Baseline studies on microplastic: Within the Ecosystems and Ocean Sciences Contribution framework by Fisheries and Oceans Canada (DFO) we focus on the of distribution of microplastic in Placentia Bay and Bay d’Espoir/ Fortune Bay, aiming to understand microplastic sources, dispersal, and transport mechanisms. Our research in Bay d’Espoir is in close collaboration with MAMKA (Mi'kmaq Alsumk Mowimsikik Koqoey Association), aiming to protect these waterways from further harm.

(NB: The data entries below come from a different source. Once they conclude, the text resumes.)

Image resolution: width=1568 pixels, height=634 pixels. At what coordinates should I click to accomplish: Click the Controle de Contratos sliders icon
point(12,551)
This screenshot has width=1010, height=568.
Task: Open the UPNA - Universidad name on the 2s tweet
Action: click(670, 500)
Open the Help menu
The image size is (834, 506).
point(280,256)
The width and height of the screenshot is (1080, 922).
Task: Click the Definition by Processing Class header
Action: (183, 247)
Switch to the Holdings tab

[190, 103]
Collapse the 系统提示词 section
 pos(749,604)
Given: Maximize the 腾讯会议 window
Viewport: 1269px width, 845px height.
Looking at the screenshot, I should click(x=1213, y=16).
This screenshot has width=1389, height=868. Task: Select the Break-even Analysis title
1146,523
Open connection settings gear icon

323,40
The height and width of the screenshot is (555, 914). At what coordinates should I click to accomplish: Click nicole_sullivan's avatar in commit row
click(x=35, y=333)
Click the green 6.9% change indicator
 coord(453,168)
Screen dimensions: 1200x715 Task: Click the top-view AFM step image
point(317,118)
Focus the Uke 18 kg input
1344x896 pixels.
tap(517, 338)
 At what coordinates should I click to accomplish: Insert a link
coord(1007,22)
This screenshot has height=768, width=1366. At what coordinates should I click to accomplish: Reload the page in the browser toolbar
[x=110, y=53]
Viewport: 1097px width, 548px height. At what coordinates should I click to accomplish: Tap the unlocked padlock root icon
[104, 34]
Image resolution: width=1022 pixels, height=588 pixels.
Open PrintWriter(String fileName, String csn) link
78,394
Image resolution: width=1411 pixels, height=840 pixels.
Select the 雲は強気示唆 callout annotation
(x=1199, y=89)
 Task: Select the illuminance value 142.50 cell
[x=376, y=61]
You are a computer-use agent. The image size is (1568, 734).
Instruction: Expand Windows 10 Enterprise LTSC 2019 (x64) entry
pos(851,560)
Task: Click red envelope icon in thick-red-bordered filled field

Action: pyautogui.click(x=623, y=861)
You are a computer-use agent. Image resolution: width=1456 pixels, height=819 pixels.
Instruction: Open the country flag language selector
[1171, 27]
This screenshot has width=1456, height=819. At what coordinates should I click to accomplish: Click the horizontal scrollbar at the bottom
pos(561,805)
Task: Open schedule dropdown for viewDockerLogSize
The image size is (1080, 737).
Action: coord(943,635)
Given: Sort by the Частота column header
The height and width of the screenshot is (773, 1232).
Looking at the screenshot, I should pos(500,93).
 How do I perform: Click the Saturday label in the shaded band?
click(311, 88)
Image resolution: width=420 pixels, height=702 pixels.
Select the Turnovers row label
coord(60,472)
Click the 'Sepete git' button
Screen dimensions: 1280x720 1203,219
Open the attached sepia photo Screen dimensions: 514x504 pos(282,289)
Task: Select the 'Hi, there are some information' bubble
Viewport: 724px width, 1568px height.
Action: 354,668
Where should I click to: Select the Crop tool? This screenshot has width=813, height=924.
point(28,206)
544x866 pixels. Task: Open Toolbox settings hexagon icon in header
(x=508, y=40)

Transforming Climate Action (TCA): In this project we investigate the origin of particle flux in the deep ocean in the Labrador Sea as well as microplastic flux to the deep ocean (> 1000 m) in the Gulf of Mexico and the Labrador Sea, using moored sediment traps, as well as marine snow catchers. In collaboration with Dr. C. Parrish, we are using lipids as biomarkers to identify sources of sinking matter, asking what fraction of the POC flux stems directly from phytoplankton versus feces. Additionally, we are investigating the vertical transport pathways of microplastic. To assess the influence of the microplastic flux on carbon sequestration, we complement the trap analysis with laboratory experiments that target the incorporation of microplastic into marine snow. These laboratory experiments are conducted using rolling tanks, which allow us to mimic the continuous sinking of aggregates through the deep ocean.